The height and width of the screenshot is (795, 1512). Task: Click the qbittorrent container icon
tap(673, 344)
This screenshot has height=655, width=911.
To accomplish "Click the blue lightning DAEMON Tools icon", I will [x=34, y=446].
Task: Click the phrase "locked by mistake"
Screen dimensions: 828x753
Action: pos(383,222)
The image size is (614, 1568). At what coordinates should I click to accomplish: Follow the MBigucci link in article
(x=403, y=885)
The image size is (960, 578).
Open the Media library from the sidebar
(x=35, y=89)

··········

TASK DESCRIPTION: Exactly the lines from the one containing "Screen dimensions: 828x753" through the last line of the material above are to be returned, with nothing else.

TASK RESULT:
Screen dimensions: 828x753
Action: pos(383,222)
The image size is (614, 1568). At what coordinates should I click to accomplish: Follow the MBigucci link in article
(x=403, y=885)
The image size is (960, 578).
Open the Media library from the sidebar
(x=35, y=89)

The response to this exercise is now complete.